Reputation: 473
I'm running a hadoop job with mapred.reduce.tasks = 100
(just experimenting). The number of maps spawned are 537 as that depends on the input splits. Problem is the number of reducers "Running" in parallel won't go beyond 4. Even after the maps are 100% complete. Is there a way to increase the number of reducers running as the CPU usage is sub optimal and the Reduce is very slow.
I have also set mapred.tasktracker.reduce.tasks.maximum = 100
. But this doesn't seem to affect the numbers of reducers running in parallel.
Upvotes: 1
Views: 1855
Reputation: 473
It turns out all that was required was a restart of the mapred and dfs daemons after you change the mapred-site.xml. mapred.tasktracker.reduce.tasks.maximum
is indeed the right parameter to be set to increase the Reduce capacity.
Can't understand why hadoop chose not to reload the mapred-site
every time when a job is submitted.
Upvotes: 0
Reputation: 23373
Check the hashcodes that are used by the partitioner; if your keys only return 4 hashcode values, Hadoop will only schedule 4 reducers.
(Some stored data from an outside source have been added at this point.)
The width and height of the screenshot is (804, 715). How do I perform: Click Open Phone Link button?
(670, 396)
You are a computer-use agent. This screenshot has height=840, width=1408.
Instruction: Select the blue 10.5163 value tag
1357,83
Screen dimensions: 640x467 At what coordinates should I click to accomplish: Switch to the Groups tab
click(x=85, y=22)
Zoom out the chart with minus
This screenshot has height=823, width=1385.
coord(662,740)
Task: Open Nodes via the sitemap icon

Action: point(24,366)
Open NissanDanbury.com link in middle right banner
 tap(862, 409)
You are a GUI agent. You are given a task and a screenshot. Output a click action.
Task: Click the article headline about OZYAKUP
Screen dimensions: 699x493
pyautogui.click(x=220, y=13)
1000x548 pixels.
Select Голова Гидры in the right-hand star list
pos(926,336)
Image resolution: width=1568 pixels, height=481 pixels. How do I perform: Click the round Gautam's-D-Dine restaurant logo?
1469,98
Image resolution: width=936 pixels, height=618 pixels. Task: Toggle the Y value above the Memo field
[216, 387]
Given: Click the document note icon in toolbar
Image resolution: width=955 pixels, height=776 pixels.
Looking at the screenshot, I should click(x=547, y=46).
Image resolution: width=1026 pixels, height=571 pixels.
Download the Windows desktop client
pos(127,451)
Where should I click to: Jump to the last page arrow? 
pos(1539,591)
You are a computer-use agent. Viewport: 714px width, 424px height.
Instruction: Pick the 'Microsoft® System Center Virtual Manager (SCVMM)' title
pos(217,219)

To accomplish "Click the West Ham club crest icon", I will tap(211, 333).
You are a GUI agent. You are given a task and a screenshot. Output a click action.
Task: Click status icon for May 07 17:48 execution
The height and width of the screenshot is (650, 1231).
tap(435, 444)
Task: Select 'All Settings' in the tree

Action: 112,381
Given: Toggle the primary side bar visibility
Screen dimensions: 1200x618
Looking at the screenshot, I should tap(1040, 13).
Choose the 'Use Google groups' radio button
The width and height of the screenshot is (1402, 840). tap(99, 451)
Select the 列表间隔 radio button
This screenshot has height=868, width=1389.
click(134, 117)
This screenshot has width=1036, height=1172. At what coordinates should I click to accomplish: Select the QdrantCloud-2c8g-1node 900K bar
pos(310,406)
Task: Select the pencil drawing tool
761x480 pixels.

You might need to implement your own partitioner to get more reducers, however if your mappers produce only 4 keys, 4 is the maximum number of reducers.
Upvotes: 2
Reputation:
You can specify the number of reducers using job configuration like below:
job.setNumReduceTasks(6);
Also, when you are executing your jar, you can pass property like below:
-D mapred.reduce.tasks=6
Upvotes: 0